» **LESETEXT**
Für knapp 20 Jahre – bis 1887 – verlagerte Rubinstein seine Konzerttätigkeit vor allem nach Westeuropa. Sein dortiger Erfolg als Pianist ist sonst nur von Franz Liszt erreicht worden. Im Frühjahr 1868 gastierte er in Paris,[2] wo er mit Camille Saint-Saëns zusammenarbeitete und die 14-jährige venezolanische Klaviervirtuosin Teresa Carreño kennen lernte, die auf Rubinsteins Drängen über einige Jahre Unterricht bei ihm nahm.[3][4] Von 1871 bis 1872 war er als Künstlerischer Direktor der Gesellschaft der Musikfreunde in Wien tätig, 1872 und 1873 schloss sich eine erfolgreiche USA-Tournee mit dem Geiger Henryk Wieniawski an. Diese gab dem amerikanischen Konzertleben neue Impulse und ließ bei Rubinstein das Konzept seiner späteren „Historischen Konzerte“ reifen – ein Veranstaltungszyklus, der das zentrale Klavierrepertoire von den Anfängen bis zur Gegenwart umfassen sollte.

Die Mammutprogramme seiner „Historischen Konzerte“, mit denen Rubinstein in der Saison 1885/86 seine Konzertkarriere in Russland und Europa zu einem triumphalen Abschluss brachte, würde heutzutage kein Pianist mehr spielen – aus Rücksicht auf sich selbst und auf das Publikum.

An sieben aufeinanderfolgenden Abenden spielte der Pianist:

  1. Werke von Byrd, Bull, Couperin d. Ä. und d. J., Rameau, Scarlatti, Johann Sebastian Bach, Händel, Carl Philipp Emanuel Bach, Haydn und Mozart
  2. acht (!) Sonaten von Beethoven, darunter die Appassionata und op. 111
  3. Werke von Schubert (Wanderer-Fantasie, Moments Musicaux, Menuette, Impromptus), Weber (Sonate As-Dur, Aufforderung zum Tanz, Polacca, Momento capriccioso), Mendelssohn (Variations sérieuses, Lieder ohne Worte, Capriccio, Presto)
  4. Werke von Schumann, darunter die Fantasie C-Dur, die Kreisleriana, die Etudes symphoniques, Fantasiestücke, Carnaval
  5. Werke von Clementi, Field, Hummel, Moscheles, Henselt, Thalberg (darunter die Don-Juan-Fantasie), Liszt (Consolations, Ungarische Rhapsodien, Schubert-Transkriptionen, Fantasie über Robert le diable)

» **DATENAUSSCHNITT**
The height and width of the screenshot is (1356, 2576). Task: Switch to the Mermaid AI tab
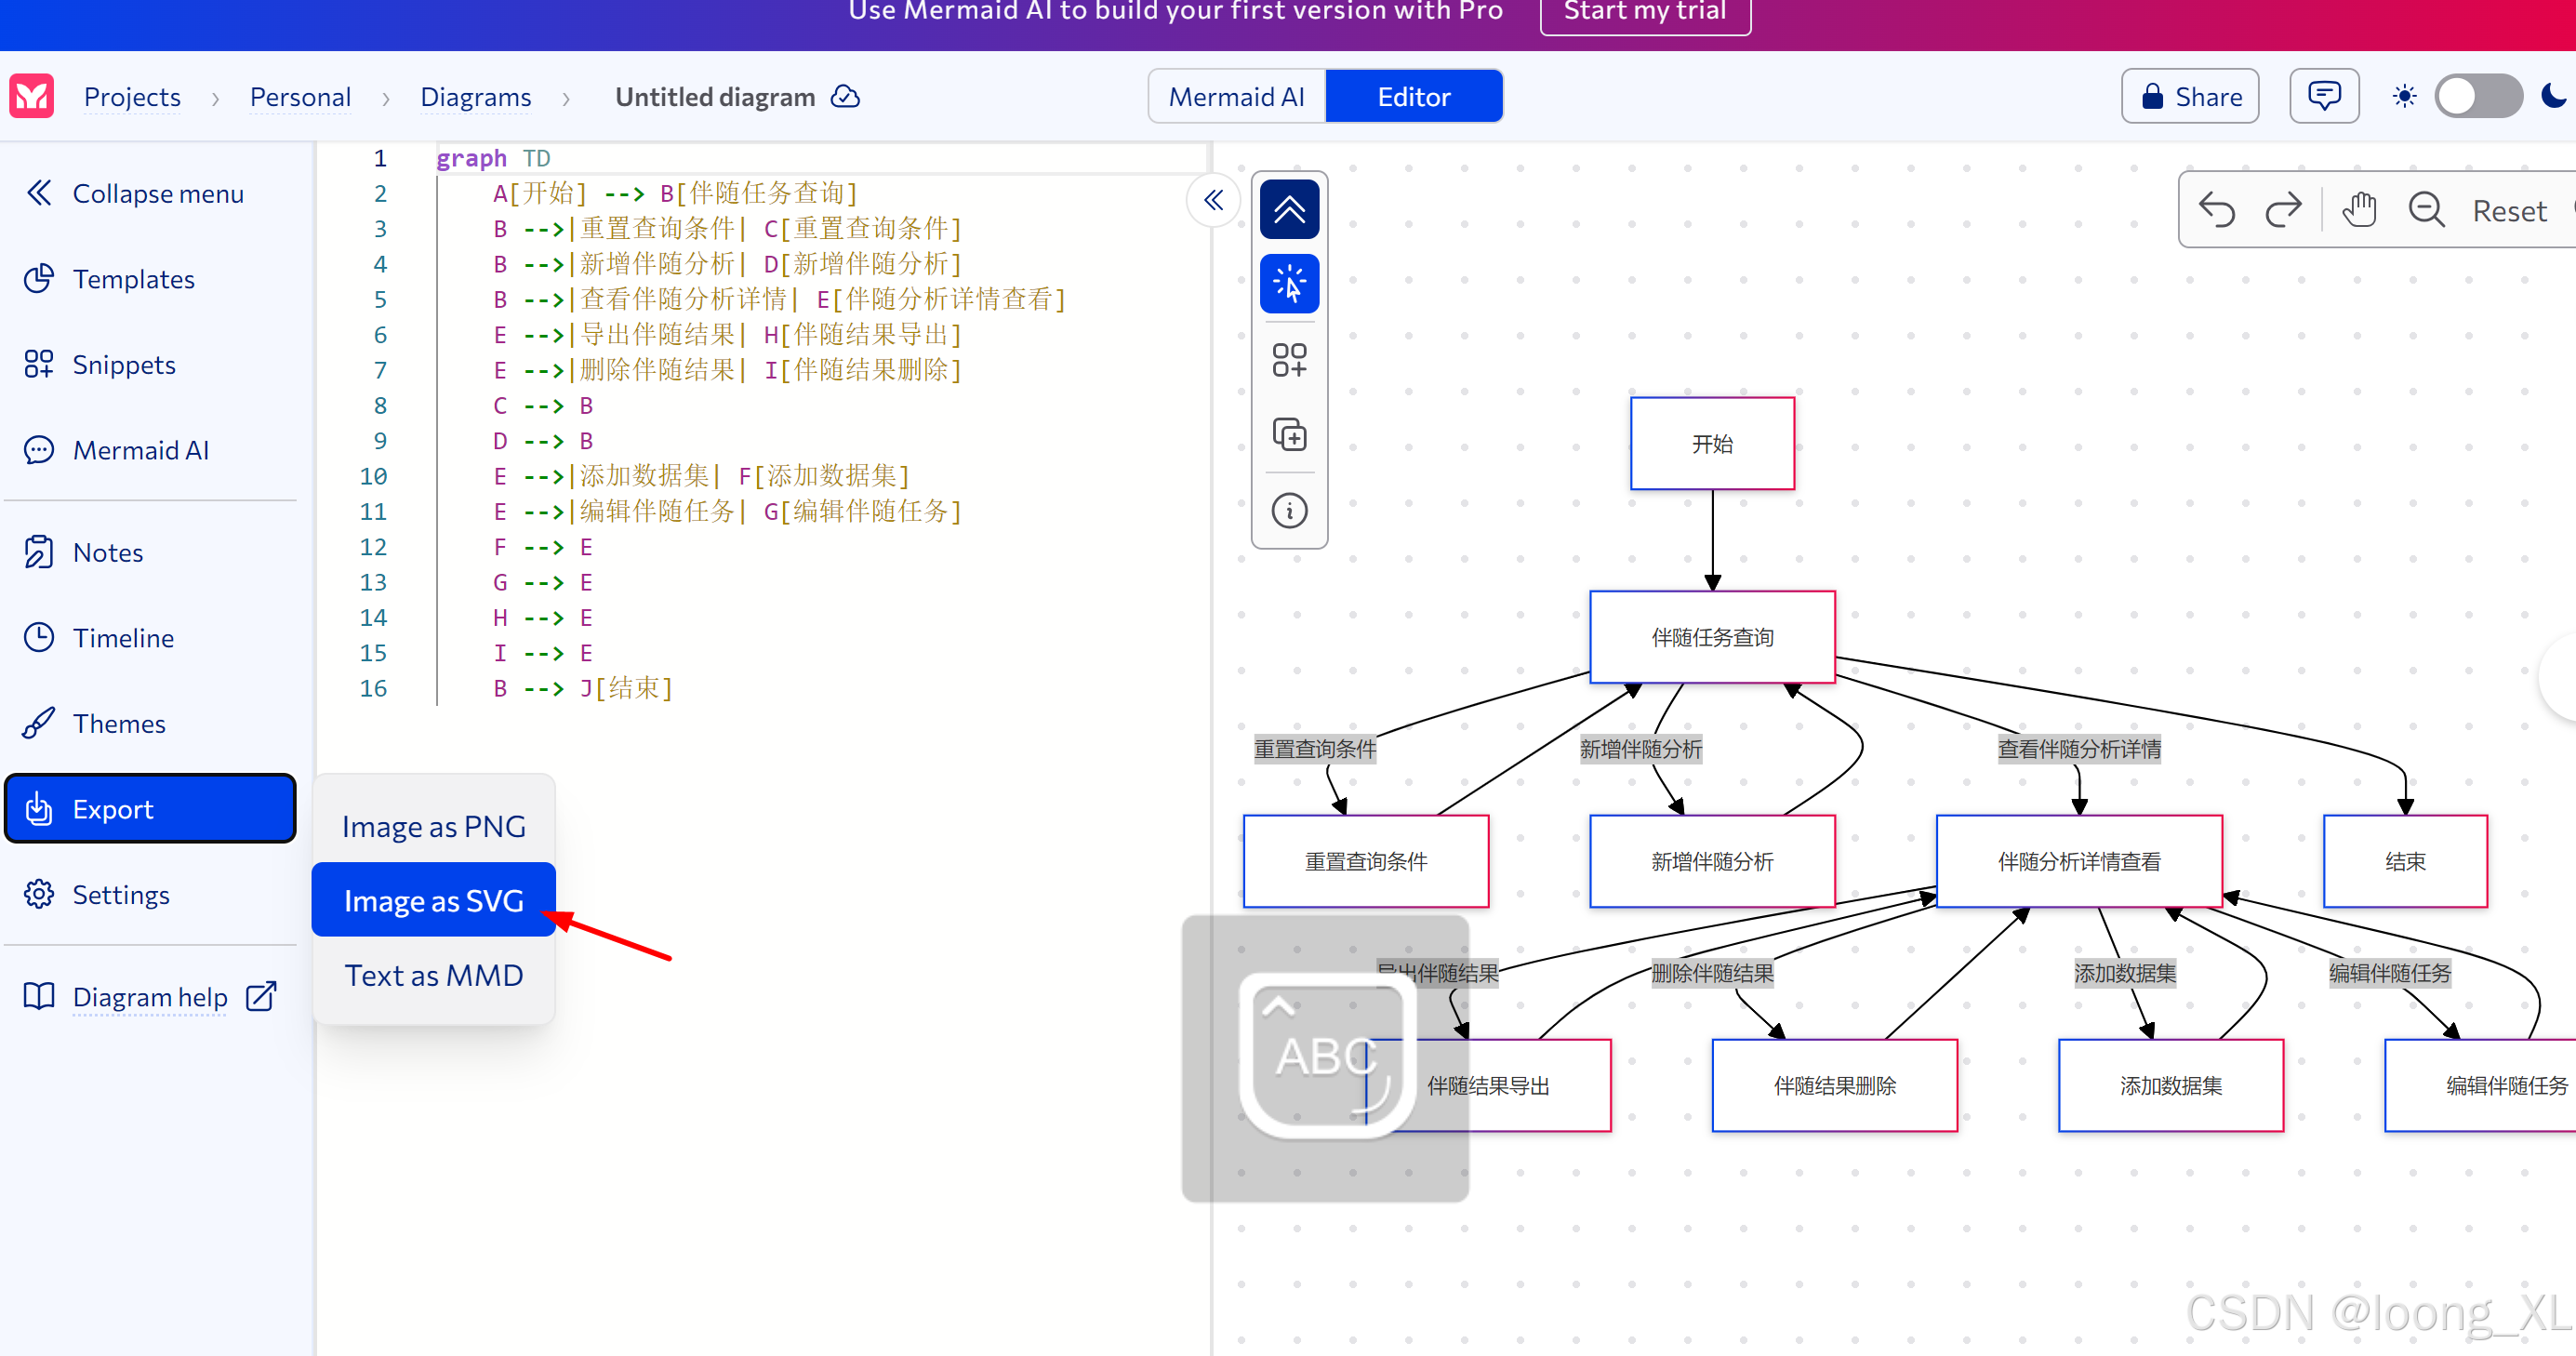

» **AUFGABEN**
[1] Mit welchem Geiger ging Rubinstein laut dem Lesetext 1872 und 1873 auf USA-Tournee?
[2] Prüfe anhand des Lesetexts, ob diese Aussagen stimmen, und belege jede Antwort mit einem wörtlichen Zitat: (a) Von 1871 bis 1872 leitete Rubinstein als Künstlerischer Direktor die Gesellschaft der Musikfreunde in Wien. (b) Teresa Carreño lernte Rubinstein in Wien kennen. (c) Mit den „Historischen Konzerten“ beendete Rubinstein seine Konzertkarriere in der Saison 1885/86.

» **ANTWORTEN**
[1] Mit Henryk Wieniawski.

[2]
(a) Ja: „Von 1871 bis 1872 war er als Künstlerischer Direktor der Gesellschaft der Musikfreunde in Wien tätig“.
(b) Nein: „Im Frühjahr 1868 gastierte er in Paris“ und „wo er mit Camille Saint-Saëns zusammenarbeitete und die 14-jährige venezolanische Klaviervirtuosin Teresa Carreño kennen lernte“.
(c) Ja: „mit denen Rubinstein in der Saison 1885/86 seine Konzertkarriere in Russland und Europa zu einem triumphalen Abschluss brachte“.